PBB (KABARIN) - Krisis kemanusiaan di Jalur Gaza terus menunjukkan dampak yang memilukan. Organisasi Kesehatan Dunia (WHO) mencatat sedikitnya 1.092 pasien meninggal dunia saat menunggu evakuasi medis dalam periode Juli 2024 hingga 28 November 2025. Angka ini diungkapkan oleh perwakilan WHO untuk wilayah Palestina yang diduduki, Rik Peeperkorn, dalam konferensi pers di markas besar PBB, New York.

Menurut Peeperkorn, jumlah tersebut kemungkinan belum sepenuhnya mencerminkan kondisi nyata di lapangan karena hanya didasarkan pada laporan kematian yang berhasil dihimpun otoritas kesehatan setempat. Banyak pasien lain diduga meninggal tanpa sempat tercatat secara resmi.

Di tengah keterbatasan layanan kesehatan, WHO mendesak komunitas internasional untuk membuka pintu lebih luas bagi pasien Gaza yang membutuhkan perawatan lanjutan. Selain itu, WHO juga menyerukan pemulihan jalur evakuasi medis ke Tepi Barat, termasuk Yerusalem Timur, demi menyelamatkan lebih banyak nyawa.

Situasi fasilitas kesehatan di Gaza sendiri masih jauh dari kata pulih. Dari total rumah sakit yang ada, hanya 18 dari 36 rumah sakit yang masih beroperasi sebagian, sementara 43 persen pusat layanan kesehatan primer masih berfungsi dengan kapasitas terbatas.
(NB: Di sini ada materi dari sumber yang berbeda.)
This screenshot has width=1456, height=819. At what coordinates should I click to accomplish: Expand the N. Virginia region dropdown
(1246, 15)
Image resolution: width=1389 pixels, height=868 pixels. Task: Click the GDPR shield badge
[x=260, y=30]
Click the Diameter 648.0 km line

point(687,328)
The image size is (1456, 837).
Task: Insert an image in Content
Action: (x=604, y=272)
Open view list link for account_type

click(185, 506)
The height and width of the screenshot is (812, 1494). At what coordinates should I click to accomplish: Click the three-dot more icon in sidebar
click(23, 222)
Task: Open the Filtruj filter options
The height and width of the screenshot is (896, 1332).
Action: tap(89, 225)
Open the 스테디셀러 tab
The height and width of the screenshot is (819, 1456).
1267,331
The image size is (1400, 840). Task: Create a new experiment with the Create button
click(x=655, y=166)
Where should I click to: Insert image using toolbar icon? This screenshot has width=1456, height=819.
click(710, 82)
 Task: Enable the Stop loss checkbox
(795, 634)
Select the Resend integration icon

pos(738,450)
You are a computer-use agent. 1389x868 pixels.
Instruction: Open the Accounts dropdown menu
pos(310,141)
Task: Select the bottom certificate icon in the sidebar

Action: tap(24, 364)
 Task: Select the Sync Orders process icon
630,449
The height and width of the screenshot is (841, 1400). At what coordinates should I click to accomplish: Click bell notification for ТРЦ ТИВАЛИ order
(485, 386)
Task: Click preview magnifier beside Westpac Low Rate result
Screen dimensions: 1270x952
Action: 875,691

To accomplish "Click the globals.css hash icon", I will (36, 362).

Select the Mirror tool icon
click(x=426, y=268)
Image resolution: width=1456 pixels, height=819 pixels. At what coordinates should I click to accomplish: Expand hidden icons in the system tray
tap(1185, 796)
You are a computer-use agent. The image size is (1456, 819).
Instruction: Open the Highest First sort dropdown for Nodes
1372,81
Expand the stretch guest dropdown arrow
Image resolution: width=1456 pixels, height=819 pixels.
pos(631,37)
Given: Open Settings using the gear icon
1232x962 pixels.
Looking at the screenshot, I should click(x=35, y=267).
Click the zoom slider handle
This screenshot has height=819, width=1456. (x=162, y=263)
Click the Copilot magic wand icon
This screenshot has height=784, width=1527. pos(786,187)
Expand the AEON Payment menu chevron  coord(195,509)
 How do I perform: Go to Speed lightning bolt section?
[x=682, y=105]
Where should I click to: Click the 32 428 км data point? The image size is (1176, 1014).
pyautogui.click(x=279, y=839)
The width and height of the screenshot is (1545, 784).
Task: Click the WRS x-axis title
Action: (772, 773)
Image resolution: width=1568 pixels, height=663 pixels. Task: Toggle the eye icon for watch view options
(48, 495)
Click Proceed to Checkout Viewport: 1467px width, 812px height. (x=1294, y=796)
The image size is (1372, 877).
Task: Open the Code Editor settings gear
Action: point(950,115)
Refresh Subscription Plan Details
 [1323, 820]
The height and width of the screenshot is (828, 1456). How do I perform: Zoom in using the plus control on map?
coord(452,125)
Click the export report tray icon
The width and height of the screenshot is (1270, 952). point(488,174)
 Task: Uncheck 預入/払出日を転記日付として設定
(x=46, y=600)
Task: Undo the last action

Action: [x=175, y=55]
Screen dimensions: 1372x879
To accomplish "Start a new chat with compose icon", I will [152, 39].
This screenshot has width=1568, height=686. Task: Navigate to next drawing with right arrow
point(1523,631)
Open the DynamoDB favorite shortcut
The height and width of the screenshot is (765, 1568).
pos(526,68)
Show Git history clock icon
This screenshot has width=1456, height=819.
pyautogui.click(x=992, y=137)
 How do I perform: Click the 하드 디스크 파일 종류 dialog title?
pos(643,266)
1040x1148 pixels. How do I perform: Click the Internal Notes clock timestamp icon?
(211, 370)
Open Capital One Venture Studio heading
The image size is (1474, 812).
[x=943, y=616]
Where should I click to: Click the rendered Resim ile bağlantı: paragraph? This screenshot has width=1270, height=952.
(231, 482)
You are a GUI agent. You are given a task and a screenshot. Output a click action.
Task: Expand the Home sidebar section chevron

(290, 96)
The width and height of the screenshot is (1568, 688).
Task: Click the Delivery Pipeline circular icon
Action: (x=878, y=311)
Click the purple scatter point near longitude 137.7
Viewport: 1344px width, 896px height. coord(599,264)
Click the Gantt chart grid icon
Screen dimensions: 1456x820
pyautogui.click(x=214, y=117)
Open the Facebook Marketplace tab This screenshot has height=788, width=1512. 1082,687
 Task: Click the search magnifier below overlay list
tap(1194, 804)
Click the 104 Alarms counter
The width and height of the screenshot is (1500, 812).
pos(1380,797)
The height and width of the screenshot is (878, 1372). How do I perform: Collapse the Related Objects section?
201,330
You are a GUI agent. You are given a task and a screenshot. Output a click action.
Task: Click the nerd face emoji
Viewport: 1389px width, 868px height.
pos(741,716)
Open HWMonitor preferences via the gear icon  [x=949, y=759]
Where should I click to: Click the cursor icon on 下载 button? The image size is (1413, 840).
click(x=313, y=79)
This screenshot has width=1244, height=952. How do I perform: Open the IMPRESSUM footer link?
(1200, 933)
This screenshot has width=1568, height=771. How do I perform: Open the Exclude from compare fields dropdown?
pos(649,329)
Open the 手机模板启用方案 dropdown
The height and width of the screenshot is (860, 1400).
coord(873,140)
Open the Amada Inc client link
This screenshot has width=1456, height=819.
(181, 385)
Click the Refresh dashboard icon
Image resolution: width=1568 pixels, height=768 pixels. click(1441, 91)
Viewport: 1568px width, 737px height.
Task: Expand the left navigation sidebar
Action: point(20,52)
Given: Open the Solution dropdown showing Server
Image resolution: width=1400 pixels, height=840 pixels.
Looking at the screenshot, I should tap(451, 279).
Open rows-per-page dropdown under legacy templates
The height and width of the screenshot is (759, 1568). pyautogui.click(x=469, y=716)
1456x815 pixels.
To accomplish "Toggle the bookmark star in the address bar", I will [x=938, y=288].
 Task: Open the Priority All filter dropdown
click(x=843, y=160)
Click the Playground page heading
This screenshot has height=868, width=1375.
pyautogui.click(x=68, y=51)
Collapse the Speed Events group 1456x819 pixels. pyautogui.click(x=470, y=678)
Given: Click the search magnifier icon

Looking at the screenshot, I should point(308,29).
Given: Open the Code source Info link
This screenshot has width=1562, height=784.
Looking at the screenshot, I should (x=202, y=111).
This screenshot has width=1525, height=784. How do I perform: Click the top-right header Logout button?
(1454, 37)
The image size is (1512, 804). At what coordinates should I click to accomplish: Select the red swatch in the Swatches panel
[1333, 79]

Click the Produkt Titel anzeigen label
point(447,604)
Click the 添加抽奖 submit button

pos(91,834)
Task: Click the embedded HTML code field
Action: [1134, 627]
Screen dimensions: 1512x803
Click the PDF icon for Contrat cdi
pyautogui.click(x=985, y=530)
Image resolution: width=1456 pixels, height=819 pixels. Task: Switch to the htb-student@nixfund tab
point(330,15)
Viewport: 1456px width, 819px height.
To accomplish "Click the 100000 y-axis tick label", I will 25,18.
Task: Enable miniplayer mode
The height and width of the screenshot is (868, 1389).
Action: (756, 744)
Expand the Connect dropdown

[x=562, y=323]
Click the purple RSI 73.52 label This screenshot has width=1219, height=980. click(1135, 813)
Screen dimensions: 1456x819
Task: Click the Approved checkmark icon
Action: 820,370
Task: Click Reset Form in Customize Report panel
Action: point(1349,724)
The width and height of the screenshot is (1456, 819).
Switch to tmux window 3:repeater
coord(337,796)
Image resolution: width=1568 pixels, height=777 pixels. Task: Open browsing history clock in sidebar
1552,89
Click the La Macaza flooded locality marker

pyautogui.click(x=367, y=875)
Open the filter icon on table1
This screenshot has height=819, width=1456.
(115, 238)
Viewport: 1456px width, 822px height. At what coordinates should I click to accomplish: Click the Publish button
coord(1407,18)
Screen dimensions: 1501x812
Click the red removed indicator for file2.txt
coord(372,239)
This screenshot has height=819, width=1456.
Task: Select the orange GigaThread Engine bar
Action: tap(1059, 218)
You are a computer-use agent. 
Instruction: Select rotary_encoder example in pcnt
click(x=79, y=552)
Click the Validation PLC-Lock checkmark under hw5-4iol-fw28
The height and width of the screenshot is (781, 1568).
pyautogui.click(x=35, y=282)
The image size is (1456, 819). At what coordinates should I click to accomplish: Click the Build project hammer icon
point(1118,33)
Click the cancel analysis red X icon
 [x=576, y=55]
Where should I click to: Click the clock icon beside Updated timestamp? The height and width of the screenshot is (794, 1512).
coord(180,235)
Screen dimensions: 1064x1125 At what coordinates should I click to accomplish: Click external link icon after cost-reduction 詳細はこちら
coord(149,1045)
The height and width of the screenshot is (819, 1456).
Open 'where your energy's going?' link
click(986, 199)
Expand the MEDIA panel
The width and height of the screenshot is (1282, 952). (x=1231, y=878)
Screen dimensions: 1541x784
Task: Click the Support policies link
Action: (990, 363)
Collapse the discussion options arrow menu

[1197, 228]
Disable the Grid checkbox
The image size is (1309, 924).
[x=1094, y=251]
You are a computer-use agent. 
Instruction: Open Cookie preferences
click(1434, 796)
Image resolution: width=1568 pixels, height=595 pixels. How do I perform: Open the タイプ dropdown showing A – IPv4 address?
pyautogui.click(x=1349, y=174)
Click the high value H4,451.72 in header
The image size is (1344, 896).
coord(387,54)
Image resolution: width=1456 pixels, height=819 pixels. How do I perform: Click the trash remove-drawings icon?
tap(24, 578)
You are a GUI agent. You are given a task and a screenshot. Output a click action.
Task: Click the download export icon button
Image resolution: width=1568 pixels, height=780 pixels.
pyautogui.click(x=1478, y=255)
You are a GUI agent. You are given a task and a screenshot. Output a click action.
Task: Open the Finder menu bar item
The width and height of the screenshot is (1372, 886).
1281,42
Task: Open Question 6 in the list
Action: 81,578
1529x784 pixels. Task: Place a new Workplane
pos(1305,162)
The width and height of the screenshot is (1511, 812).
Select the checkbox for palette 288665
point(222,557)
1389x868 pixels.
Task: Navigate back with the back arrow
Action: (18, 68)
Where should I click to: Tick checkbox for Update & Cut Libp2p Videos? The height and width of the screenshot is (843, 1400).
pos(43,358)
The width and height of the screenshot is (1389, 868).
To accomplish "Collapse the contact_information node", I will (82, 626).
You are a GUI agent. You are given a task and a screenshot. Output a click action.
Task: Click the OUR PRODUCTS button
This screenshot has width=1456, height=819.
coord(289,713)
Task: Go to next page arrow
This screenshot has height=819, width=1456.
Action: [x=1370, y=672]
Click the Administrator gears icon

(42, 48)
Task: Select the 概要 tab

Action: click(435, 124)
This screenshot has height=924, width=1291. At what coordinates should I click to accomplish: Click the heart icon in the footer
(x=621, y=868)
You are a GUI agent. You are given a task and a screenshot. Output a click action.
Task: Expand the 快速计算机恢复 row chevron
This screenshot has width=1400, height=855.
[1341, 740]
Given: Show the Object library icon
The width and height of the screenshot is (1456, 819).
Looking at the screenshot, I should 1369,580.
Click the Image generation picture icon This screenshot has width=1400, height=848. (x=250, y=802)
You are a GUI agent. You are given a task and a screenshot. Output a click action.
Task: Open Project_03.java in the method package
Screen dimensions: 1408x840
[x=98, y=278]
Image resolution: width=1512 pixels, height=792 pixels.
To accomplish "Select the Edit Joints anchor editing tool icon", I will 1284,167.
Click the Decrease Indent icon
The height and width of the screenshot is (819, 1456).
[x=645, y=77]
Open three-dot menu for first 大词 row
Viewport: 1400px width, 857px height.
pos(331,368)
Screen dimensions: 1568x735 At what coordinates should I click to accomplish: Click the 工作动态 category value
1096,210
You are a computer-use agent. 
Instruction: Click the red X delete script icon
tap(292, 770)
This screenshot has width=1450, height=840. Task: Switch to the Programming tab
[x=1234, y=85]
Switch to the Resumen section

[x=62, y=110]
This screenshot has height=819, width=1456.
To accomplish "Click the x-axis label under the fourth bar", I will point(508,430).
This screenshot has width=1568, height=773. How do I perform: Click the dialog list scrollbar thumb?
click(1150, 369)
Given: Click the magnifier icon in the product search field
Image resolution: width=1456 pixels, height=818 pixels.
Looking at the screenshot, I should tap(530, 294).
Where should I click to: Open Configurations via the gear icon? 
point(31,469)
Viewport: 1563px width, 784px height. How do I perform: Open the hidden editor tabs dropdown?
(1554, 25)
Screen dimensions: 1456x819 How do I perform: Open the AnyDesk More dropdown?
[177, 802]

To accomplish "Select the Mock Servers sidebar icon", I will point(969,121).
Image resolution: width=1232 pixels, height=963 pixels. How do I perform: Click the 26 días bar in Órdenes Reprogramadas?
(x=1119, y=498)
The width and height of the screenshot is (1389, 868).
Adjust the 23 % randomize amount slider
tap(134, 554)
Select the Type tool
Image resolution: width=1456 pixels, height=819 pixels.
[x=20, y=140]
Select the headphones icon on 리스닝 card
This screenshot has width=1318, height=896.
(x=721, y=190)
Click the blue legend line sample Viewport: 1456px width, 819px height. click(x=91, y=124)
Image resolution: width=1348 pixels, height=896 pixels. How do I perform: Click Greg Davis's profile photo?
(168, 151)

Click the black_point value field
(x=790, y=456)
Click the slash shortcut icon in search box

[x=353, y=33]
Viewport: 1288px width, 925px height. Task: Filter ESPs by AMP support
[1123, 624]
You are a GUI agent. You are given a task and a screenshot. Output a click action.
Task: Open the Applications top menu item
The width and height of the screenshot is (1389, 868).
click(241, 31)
Kondisi ini diperparah oleh kelangkaan obat-obatan esensial dan peralatan medis, termasuk untuk penanganan penyakit jantung dan penyakit kronis lainnya.

Meski persetujuan masuknya bantuan medis ke Gaza disebut mulai membaik, proses distribusi di lapangan dinilai terlalu lambat dan berbelit-belit. WHO juga menghadapi hambatan serius dalam memasukkan reagen laboratorium dan komponen mesin medis, yang kerap ditolak dengan alasan berpotensi digunakan ganda (dual use).

Tak hanya konflik, badai Byron yang melanda Gaza semakin memperburuk kondisi warga, terutama mereka yang hidup di pengungsian. Memasuki musim dingin, keterbatasan air bersih dan sanitasi meningkatkan risiko infeksi saluran pernapasan akut, hepatitis, hingga penyakit diare.

WHO menegaskan bahwa anak-anak, lansia, dan penderita penyakit kronis menjadi kelompok paling rentan dalam situasi ini. Peeperkorn kembali mendesak otoritas Israel untuk memberikan persetujuan penuh dan menyeluruh terhadap masuknya pasokan medis, agar kebutuhan darurat dapat segera ditangani dan korban jiwa dapat diminimalkan.